■ **What the exercise asks**
Only the lines below between the ones containing "Screen dimensions: 346x343" and "Task: Switch to the Personen tab", inclusive, are to be reproduced, each exactly as it stands.

- Opening Delimiter -

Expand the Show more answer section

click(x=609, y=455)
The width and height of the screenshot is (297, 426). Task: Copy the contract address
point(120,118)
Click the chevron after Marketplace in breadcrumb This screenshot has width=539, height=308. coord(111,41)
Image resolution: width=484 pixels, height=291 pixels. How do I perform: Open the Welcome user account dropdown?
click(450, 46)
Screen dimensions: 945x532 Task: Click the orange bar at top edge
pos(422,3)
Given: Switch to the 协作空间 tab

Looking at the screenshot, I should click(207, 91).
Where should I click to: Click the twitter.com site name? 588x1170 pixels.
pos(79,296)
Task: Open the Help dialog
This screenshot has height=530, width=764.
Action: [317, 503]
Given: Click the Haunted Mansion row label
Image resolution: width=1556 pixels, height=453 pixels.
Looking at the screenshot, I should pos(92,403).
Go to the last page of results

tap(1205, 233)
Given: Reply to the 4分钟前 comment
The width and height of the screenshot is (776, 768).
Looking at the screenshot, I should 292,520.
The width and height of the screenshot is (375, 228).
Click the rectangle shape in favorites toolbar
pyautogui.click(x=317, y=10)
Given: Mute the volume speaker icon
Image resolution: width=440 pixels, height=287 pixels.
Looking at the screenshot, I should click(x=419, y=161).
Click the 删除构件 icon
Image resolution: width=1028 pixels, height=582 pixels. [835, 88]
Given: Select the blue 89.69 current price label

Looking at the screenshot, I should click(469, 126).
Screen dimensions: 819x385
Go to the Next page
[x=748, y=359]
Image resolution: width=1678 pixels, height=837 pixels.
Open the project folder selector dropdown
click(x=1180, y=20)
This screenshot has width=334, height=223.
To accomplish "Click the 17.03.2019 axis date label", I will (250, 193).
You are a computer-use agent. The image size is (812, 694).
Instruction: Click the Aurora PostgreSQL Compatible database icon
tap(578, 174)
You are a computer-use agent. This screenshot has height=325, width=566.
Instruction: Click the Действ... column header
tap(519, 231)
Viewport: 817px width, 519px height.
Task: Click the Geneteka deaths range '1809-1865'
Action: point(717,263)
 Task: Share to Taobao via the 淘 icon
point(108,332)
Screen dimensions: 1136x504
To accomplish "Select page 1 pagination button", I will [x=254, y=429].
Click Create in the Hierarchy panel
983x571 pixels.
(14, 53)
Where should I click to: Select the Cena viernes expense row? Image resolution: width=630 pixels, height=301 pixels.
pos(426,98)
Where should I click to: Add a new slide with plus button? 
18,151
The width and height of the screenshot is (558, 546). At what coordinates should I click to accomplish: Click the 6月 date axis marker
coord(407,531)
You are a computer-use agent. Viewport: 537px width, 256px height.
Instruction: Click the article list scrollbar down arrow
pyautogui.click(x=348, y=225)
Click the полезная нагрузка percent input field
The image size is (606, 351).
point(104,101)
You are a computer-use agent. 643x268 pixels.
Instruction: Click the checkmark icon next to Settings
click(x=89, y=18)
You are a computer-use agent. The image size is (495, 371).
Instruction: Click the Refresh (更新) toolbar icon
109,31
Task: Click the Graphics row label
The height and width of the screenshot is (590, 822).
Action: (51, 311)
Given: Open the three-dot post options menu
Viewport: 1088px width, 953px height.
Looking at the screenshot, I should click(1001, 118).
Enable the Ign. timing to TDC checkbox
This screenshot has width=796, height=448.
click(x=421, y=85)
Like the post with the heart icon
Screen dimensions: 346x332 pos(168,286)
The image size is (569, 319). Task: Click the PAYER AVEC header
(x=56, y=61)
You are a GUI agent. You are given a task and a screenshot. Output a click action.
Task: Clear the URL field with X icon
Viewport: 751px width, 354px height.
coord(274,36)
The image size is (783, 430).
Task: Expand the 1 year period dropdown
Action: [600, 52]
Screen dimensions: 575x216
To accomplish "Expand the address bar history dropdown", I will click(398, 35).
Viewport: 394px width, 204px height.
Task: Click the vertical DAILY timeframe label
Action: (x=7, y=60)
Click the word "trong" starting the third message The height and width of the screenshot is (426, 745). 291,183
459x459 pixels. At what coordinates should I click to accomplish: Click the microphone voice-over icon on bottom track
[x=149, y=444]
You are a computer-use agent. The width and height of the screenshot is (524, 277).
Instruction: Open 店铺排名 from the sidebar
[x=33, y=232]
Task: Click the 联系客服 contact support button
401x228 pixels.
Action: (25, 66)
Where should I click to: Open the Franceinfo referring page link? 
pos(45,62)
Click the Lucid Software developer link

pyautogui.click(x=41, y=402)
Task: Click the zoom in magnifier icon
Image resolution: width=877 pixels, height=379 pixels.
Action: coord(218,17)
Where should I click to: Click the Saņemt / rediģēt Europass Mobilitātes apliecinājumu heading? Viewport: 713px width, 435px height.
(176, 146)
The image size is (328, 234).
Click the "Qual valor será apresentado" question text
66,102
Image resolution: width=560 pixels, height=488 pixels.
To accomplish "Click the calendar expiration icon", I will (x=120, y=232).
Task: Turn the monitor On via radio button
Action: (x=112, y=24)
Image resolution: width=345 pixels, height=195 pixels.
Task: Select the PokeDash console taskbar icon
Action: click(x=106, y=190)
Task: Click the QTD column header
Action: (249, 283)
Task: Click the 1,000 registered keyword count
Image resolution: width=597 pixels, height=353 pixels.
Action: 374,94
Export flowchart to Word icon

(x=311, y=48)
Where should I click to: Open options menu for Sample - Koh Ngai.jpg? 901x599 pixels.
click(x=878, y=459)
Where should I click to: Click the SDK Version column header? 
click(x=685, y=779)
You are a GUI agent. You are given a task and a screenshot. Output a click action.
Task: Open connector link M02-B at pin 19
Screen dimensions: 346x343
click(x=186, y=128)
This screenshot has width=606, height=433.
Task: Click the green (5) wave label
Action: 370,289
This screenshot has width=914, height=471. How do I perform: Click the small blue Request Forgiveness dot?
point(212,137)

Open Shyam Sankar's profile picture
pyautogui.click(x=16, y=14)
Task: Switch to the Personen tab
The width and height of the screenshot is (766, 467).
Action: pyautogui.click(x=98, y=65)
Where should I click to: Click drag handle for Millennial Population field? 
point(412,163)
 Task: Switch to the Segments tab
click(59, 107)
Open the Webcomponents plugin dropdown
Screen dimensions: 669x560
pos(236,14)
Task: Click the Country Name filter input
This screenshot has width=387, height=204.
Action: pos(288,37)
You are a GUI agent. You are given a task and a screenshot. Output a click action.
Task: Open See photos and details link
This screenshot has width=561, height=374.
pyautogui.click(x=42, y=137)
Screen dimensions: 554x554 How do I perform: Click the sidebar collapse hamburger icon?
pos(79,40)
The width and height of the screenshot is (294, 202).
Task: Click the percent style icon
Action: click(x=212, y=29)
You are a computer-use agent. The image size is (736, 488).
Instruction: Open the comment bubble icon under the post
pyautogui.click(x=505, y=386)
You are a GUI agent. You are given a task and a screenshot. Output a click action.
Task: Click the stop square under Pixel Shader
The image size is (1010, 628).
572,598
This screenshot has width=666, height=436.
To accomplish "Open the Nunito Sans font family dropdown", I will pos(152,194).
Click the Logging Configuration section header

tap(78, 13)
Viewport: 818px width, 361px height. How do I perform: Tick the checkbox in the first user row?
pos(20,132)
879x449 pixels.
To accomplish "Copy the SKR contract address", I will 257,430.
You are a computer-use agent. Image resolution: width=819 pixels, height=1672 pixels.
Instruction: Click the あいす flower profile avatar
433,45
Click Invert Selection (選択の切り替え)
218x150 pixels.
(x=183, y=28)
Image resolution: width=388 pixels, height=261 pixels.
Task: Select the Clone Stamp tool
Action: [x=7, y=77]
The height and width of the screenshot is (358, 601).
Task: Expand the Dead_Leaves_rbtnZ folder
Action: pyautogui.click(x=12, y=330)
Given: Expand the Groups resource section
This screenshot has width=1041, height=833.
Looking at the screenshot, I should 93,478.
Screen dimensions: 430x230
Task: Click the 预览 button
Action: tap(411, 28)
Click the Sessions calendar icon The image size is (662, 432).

- Closing Delimiter -

■ **Solution to this task**
Screen dimensions: 346x343
click(x=186, y=128)
This screenshot has width=606, height=433.
Task: Click the green (5) wave label
Action: 370,289
This screenshot has width=914, height=471. How do I perform: Click the small blue Request Forgiveness dot?
point(212,137)

Open Shyam Sankar's profile picture
pyautogui.click(x=16, y=14)
Task: Switch to the Personen tab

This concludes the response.